Uma vez, tive de me esconder numa mesquita dos Lashkar-e-Taiba [uma das maiores organizações terroristas] em Rawalakot (Caxemira Livre) para fugir de uns tipos dos serviços secretos paquistaneses que estavam a tentar acabar comigo para me impedir de relatar um massacre numa aldeia.

Noutra ocasião tive de saltar pela janela de uma casa de banho e esconder-me na selva. Foi em Poso Sulawesi, uma ilha indonésia entre Bornéu e Nova Guiné, que na altura era uma confusão de grupos jihadistas a combater cristãos. Um dos comandantes jihadistas tinha acabado de saber que eu era judeu e um dos meus amigos dentro da organização enviou-me um SMS a dizer que estavam a planear matar-me depois do pôr do Sol.

Mas estas situações são raras. Normalmente, só temos de lidar com os ocasionais bombardeamentos do costume.

Qual foi a principal conclusão do seu trabalho?
A de que uma combinação de valores sagrados e de fusão identitária pode produzir aquilo a que eu chamo “actores devotos”, por oposição a “actores racionais”.

Desde a segunda guerra mundial, os analistas militares norte-americanos têm atribuído o espirito de combate [das tropas] à liderança e considerado que as manifestações de camaradagem no combate são uma manifestação racional de interesse pessoal.


"O jihadismo, tal como o nazismo, é motivado por um sentido muito real de virtude moral."

Mas o nosso trabalho mostra que a devoção incondicional a uma causa sagrada, aliada a um compromisso incondicional com os camaradas, pode levar os elementos de um grupo a fazer sacrifícios extremos, totalmente desproporcionados em relação às suas perspectivas de sucesso.

Quais são as motivações dos terroristas que cometem atentados como os de Paris?
Aventura, glória, importância.

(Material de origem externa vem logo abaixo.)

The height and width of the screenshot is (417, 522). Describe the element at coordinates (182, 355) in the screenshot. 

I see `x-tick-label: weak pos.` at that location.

Trata-se na maior parte de jovens adultos numa fase de transição na sua vida – estudantes, imigrantes, pessoas entre dois empregos ou duas relações sentimentais – que abandonaram a família onde nasceram e estão à procura de uma nova família de amigos e de companheiros de viagem que possam dar sentido às suas vidas. E aqueles que vivem nas franjas da sociedade são particularmente vulneráveis ao canto da sereia jihadista.